Par ailleurs, qu’on le veuille ou non, la fin du pétrole « bon marché » est inévitable. En ce début du XXIème siècle, nous sommes en train de franchir le pic de pétrole, c’est-à-dire le moment où le débit d’extraction de la ressource a atteint son maximum de production. Selon l’Agence Internationale de l’Energie, le pic de pétrole conventionnel aurait été franchi en 2006. Si l’on prend en considération le pétrole non conventionnel (les pétroles de schiste ou de sables bitumineux… etc.), de moins bonne qualité, le pic de production se situerait aux alentours de 2020. Un pic d’extraction d’une ressource s’explique par le caractère limité des réserves accessibles. Bien entendu, de grandes quantités de pétrole demeurent sous la croûte terrestre, mais le coût d’investissement énergétique devient trop important pour pouvoir l’extraire, malgré l’amélioration des techniques d’exploitation. En effet, si au XIXème siècle, il suffisait à une entreprise pétrolière de creuser à la surface du sol pour voir le pétrole jaillir, aujourd’hui, le pétrole conventionnel se situe à de grandes profondeurs ou sous les océans. Pablo Servigne et Raphaël Stevens, experts en résilience socio-écologique, expliquent « pour extraire du pétrole, il faut de l’énergie, beaucoup d’énergie : la prospection, les études de faisabilité, les machines, les puits, les pipe-lines, les routes, l’entretien et la sécurisation de toutes ces infrastructures, etc. Or, le bon sens veut que, dans une entreprise d’extraction, la quantité d’énergie que l’on récolte soit supérieure à l’énergie investie. [2] ».

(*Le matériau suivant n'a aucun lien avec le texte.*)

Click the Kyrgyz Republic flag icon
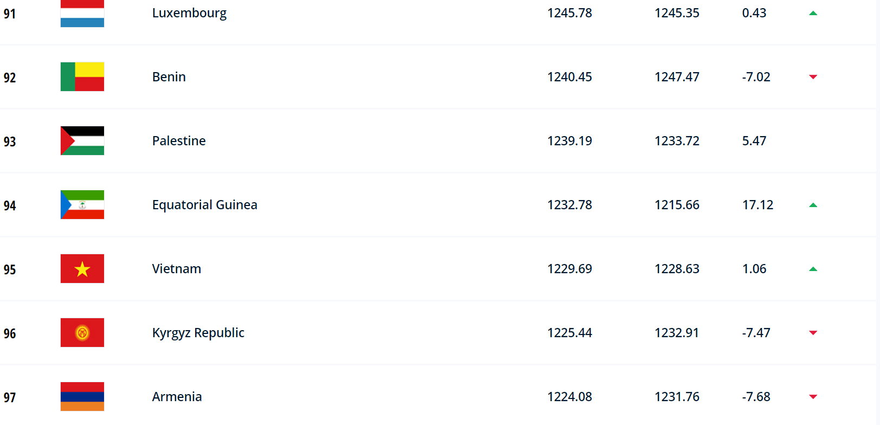Image resolution: width=880 pixels, height=425 pixels. point(82,333)
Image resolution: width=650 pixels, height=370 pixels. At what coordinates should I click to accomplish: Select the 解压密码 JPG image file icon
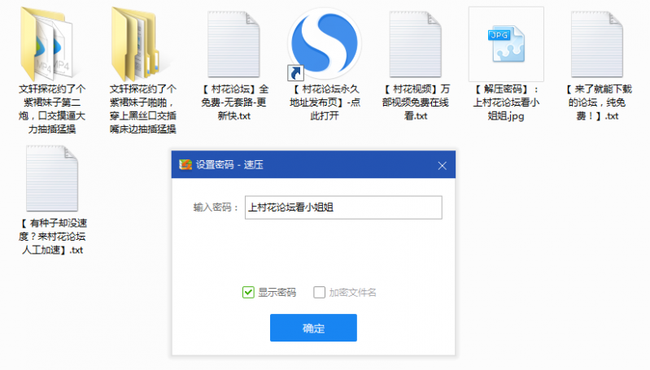coord(505,42)
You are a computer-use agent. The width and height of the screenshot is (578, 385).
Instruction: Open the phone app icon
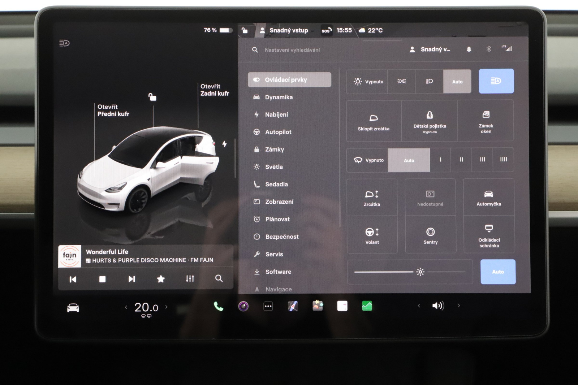click(x=219, y=307)
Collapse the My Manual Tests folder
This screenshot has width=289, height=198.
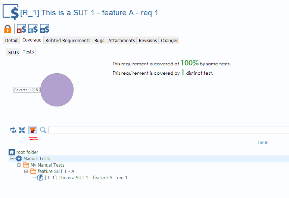pos(19,165)
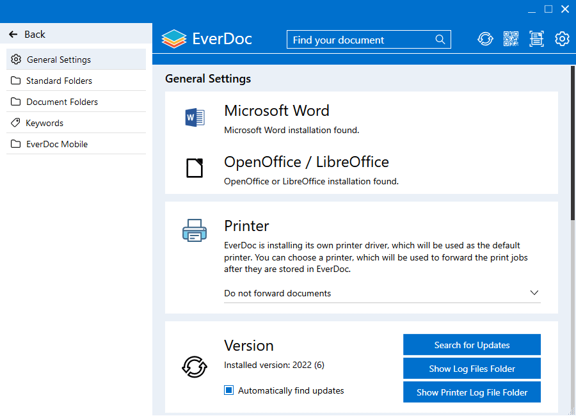Click the Microsoft Word icon
Screen dimensions: 576x416
(194, 117)
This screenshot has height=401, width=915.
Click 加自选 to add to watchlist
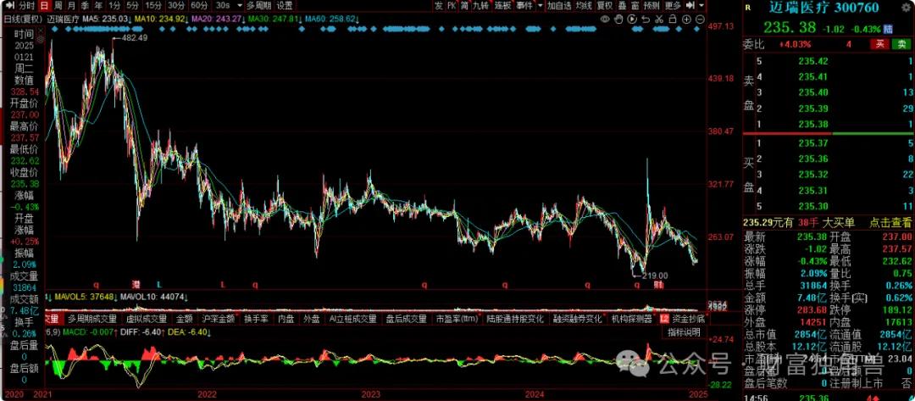pos(559,5)
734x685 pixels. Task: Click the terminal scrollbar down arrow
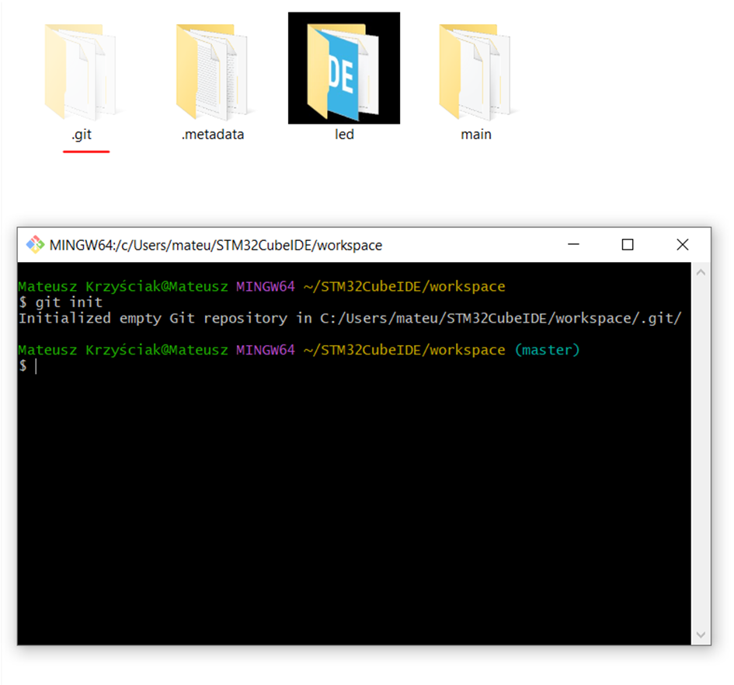(701, 634)
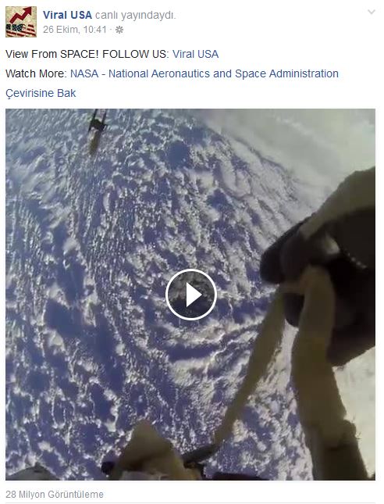Image resolution: width=384 pixels, height=504 pixels.
Task: Follow the Viral USA link in post text
Action: [196, 54]
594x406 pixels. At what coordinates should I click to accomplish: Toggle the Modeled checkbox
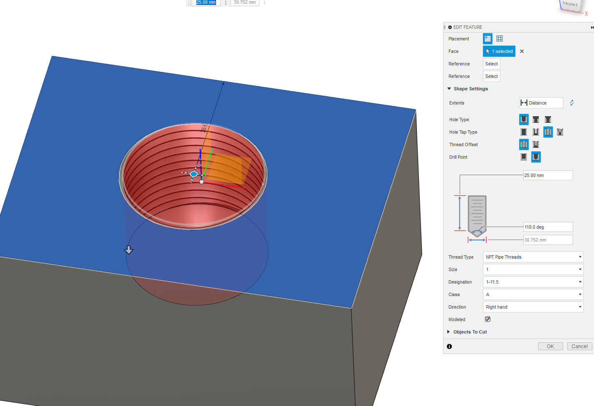(487, 319)
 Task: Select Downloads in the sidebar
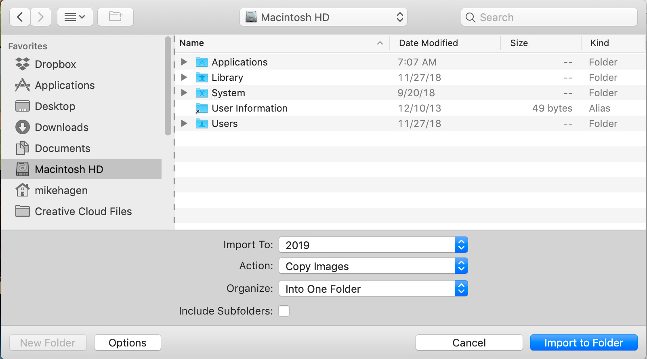tap(61, 127)
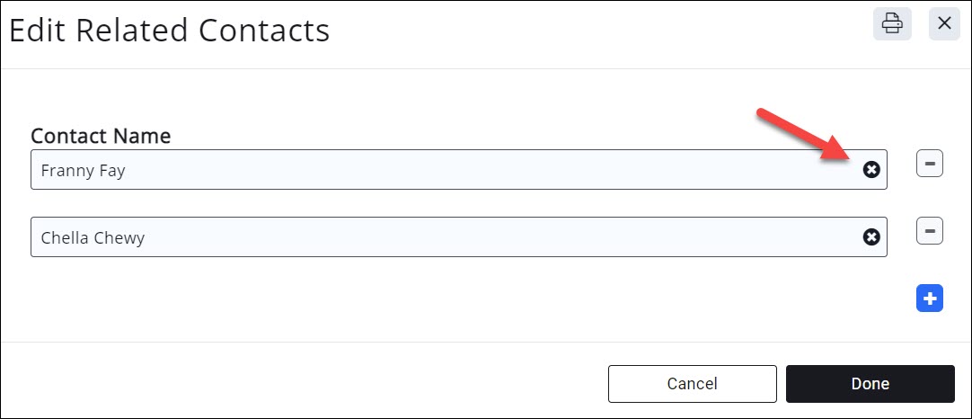Click the Edit Related Contacts title

(x=169, y=31)
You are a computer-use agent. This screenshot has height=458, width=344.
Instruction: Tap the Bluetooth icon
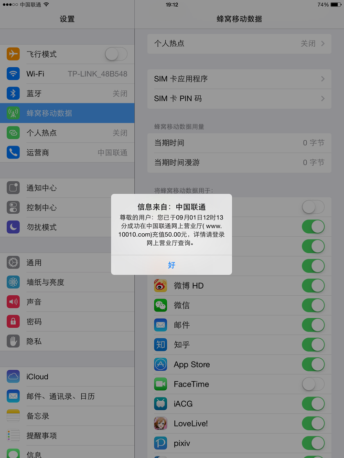(13, 94)
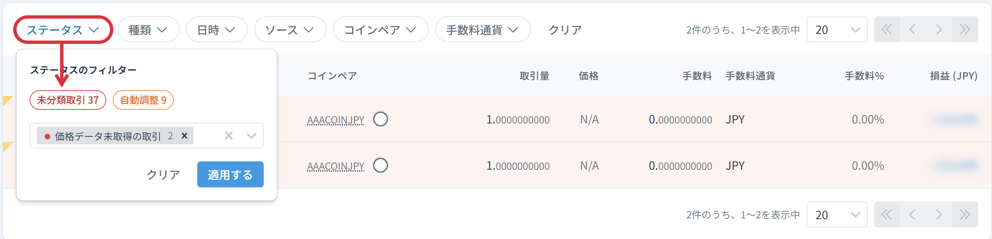992x239 pixels.
Task: Click the top previous-page arrow icon
Action: click(912, 30)
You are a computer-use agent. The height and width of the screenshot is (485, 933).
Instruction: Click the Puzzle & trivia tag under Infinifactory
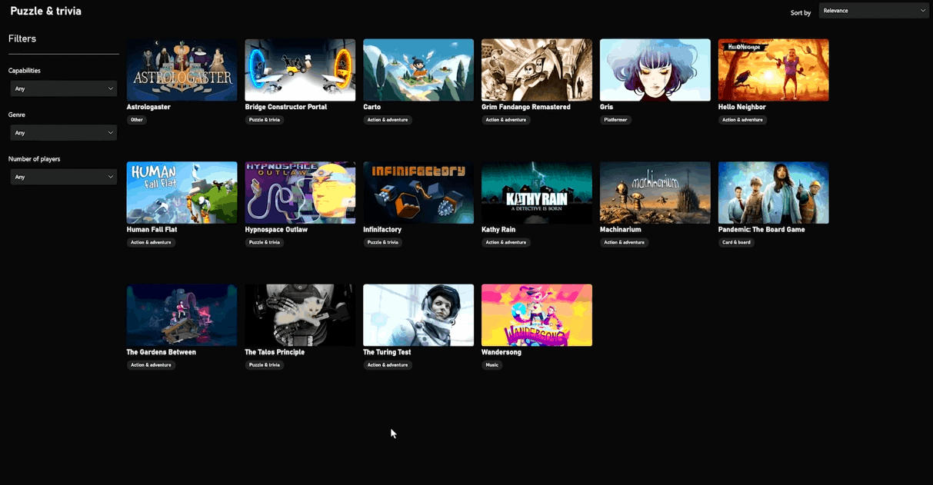click(x=382, y=242)
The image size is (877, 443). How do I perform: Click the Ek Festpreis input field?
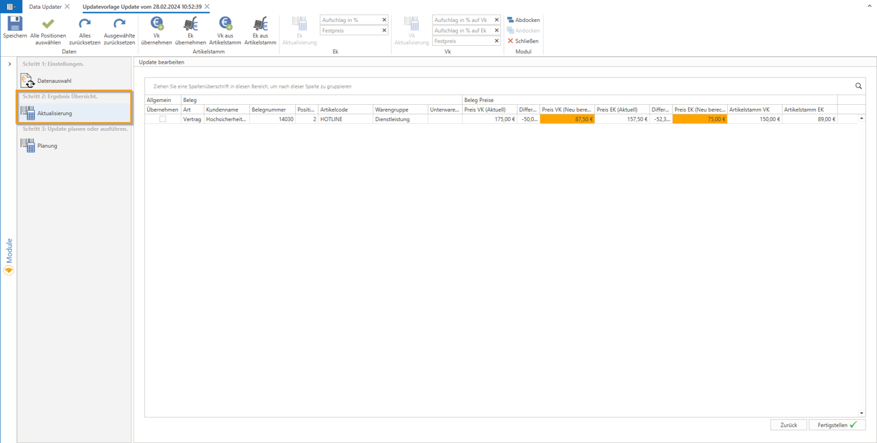point(350,31)
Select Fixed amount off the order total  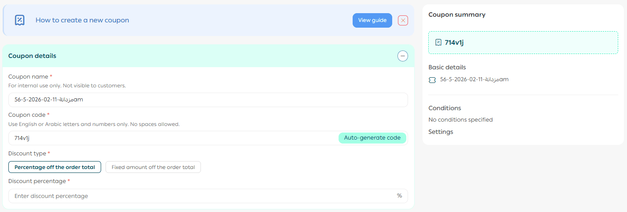pyautogui.click(x=153, y=167)
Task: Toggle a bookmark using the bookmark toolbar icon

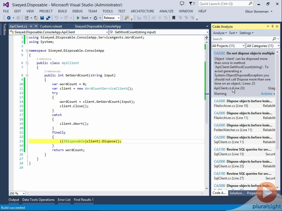Action: click(x=174, y=18)

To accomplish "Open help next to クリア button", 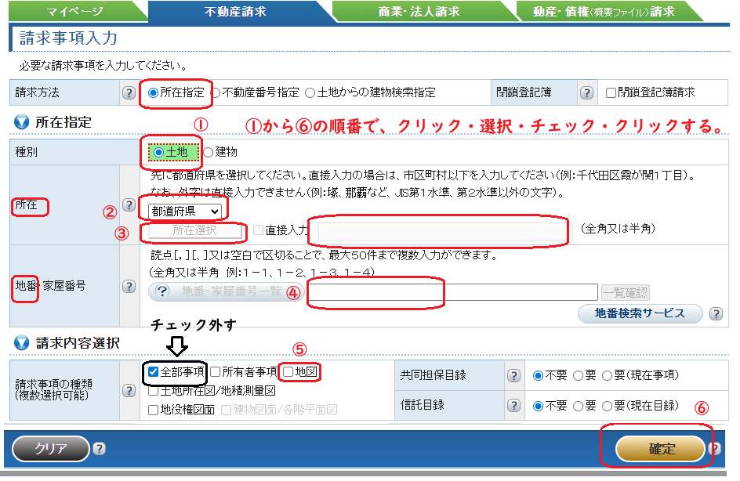I will [98, 449].
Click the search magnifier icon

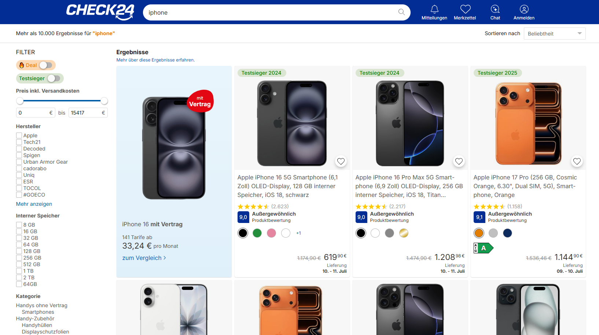coord(401,12)
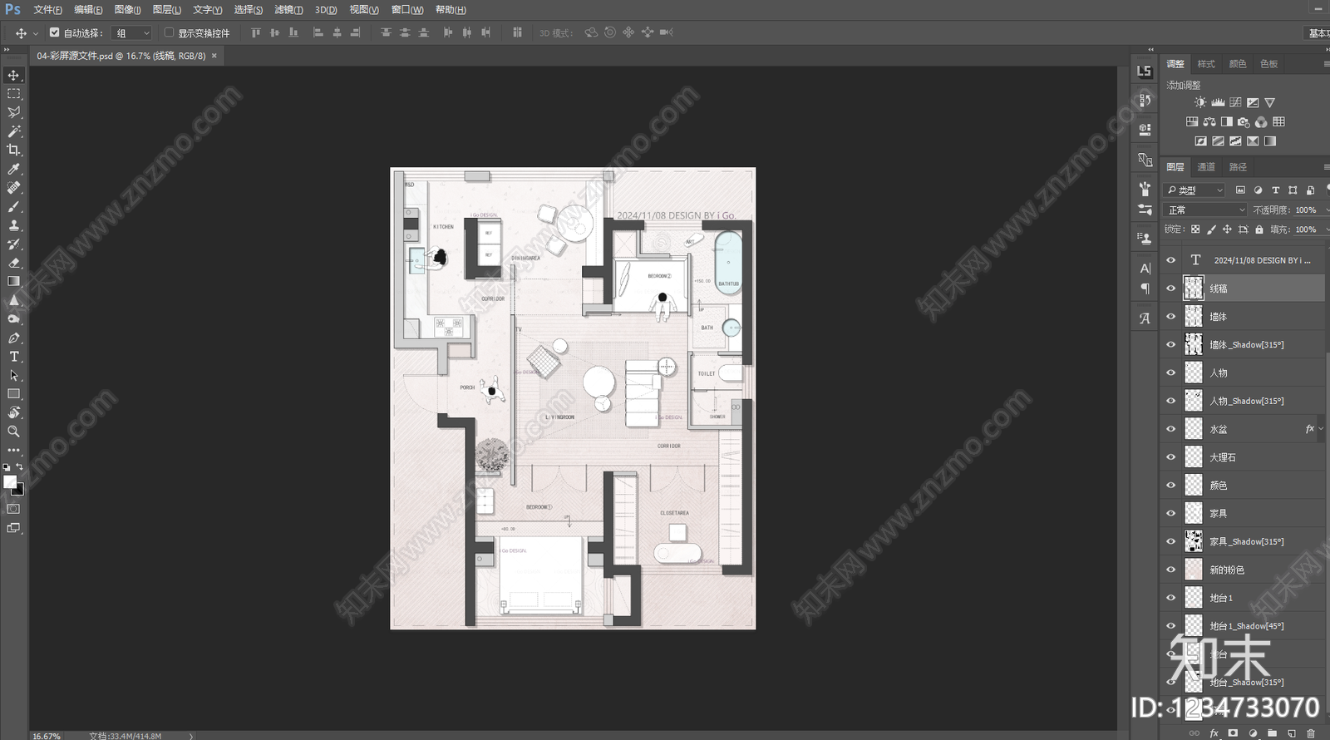This screenshot has height=740, width=1330.
Task: Select the Eyedropper tool
Action: coord(13,170)
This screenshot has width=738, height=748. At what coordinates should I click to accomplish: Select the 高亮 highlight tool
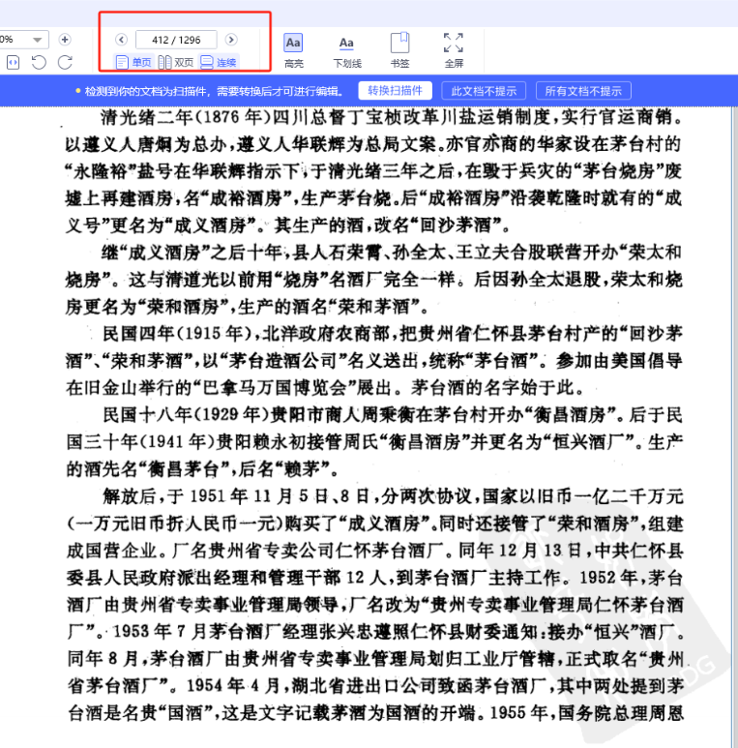[x=293, y=49]
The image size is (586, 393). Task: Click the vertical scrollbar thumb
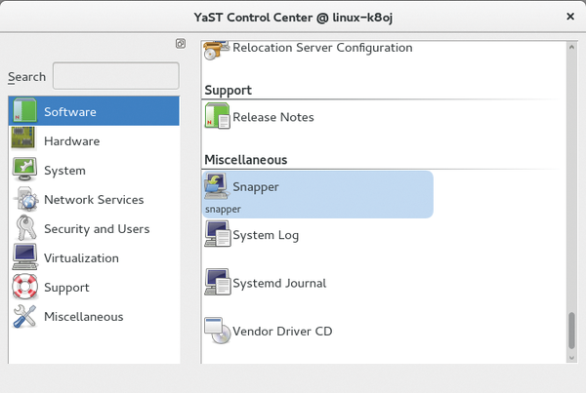click(x=571, y=331)
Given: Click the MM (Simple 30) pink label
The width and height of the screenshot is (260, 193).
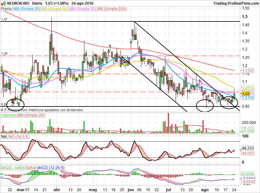Looking at the screenshot, I should (83, 9).
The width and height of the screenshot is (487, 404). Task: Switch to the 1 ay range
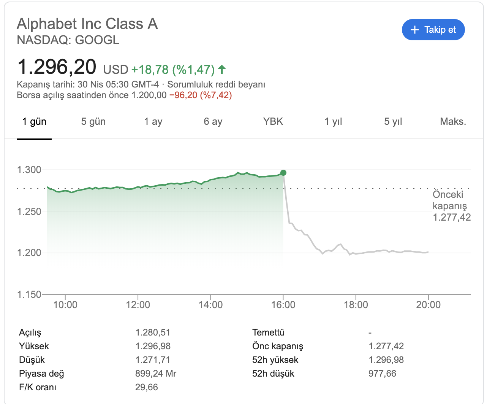[x=153, y=122]
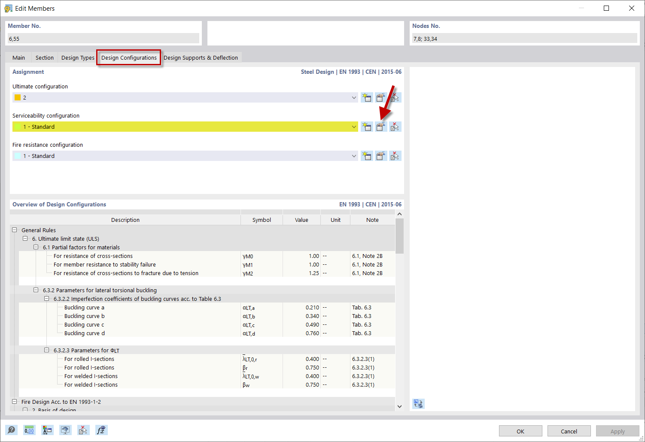Open the unit and decimal places settings

click(x=29, y=430)
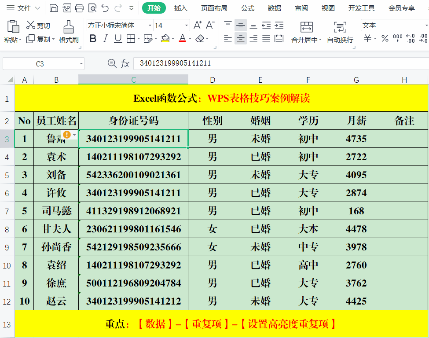Open Print Preview from the quick toolbar
The image size is (429, 338).
(x=92, y=8)
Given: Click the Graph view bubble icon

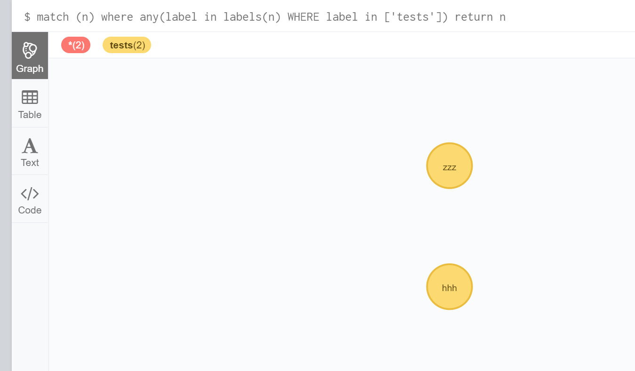Looking at the screenshot, I should [x=30, y=50].
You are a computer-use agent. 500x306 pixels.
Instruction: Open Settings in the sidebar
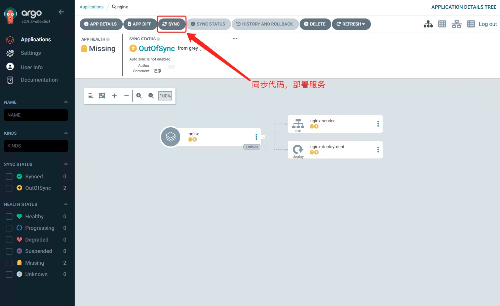coord(31,53)
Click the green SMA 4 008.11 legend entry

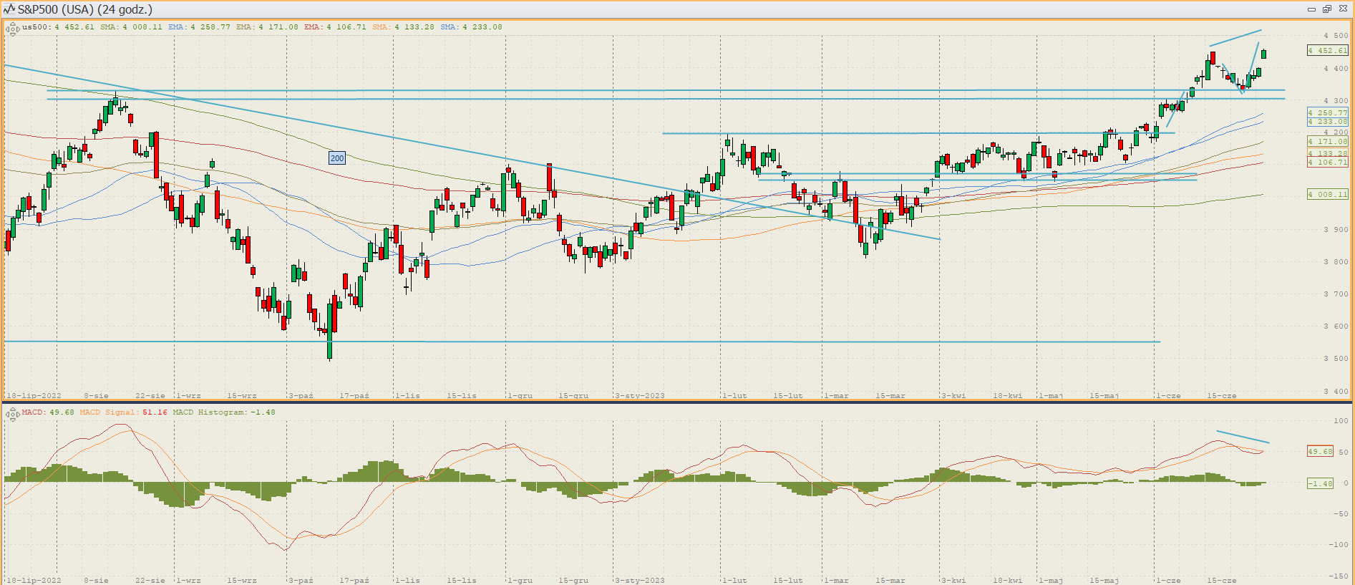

Pour des raisons physiques et économiques, la production de pétrole devrait donc décliner au cours des prochaines années. Des signes avant-coureurs sont d’ailleurs déjà perceptibles, à travers notamment l’investissement de différents acteurs dans des énergies alternatives à l’or noir. Ainsi, l’extraction du charbon a connu un essor surprenant depuis le début du 3ème millénaire. La multinationale Total a commencé à investir dans le gaz naturel pour anticiper le déclin de la production de pétrole. Enfin, la Chine investit massivement dans les énergies solaires et éoliennes. Toutefois, selon Philippe Bihouix, les énergies alternatives renouvelables ne parviendront pas à compenser l’épuisement de la production de pétrole. « Indéniablement nous pouvons, et nous devons, développer les énergies renouvelables. Mais ne nous imaginons pas qu’elles pourront remplacer les énergies fossiles. Et nous permettront de remplacer la débauche énergétique actuelle. [3] »
Après l’accélération enclenchée au XIXème siècle, nous devrions connaître de façon irréversible, une grande descente énergétique [4]. En effet, l’exploitation de l’énergie solaire et éolienne repose sur des infrastructures, des processus de fabrication, des transports qui nécessitent également une grande quantité de minerais et d’énergies fossiles, lesquels viendront justement à manquer.
S’il est nécessaire, bien entendu, de développer des énergies renouvelables alternatives, les sociétés contemporaines seront également obligées de « décélérer » leur consommation en ressources naturelles et d’orienter les citoyens vers des modes de vie beaucoup plus sobres en énergie. Autrement dit, l’économie de demain, beaucoup moins dense en activités, ne ressemblera plus du tout à celle que nous connaissons aujourd’hui. Nous devrons renoncer à certains biens et services qui nous semblent naturels. Mais à quoi peuvent bien ressembler des sociétés post-pétroles ? Sur base de quel imaginaire pouvons-nous penser et déjà mettre en place des sociétés soutenables et désirables ?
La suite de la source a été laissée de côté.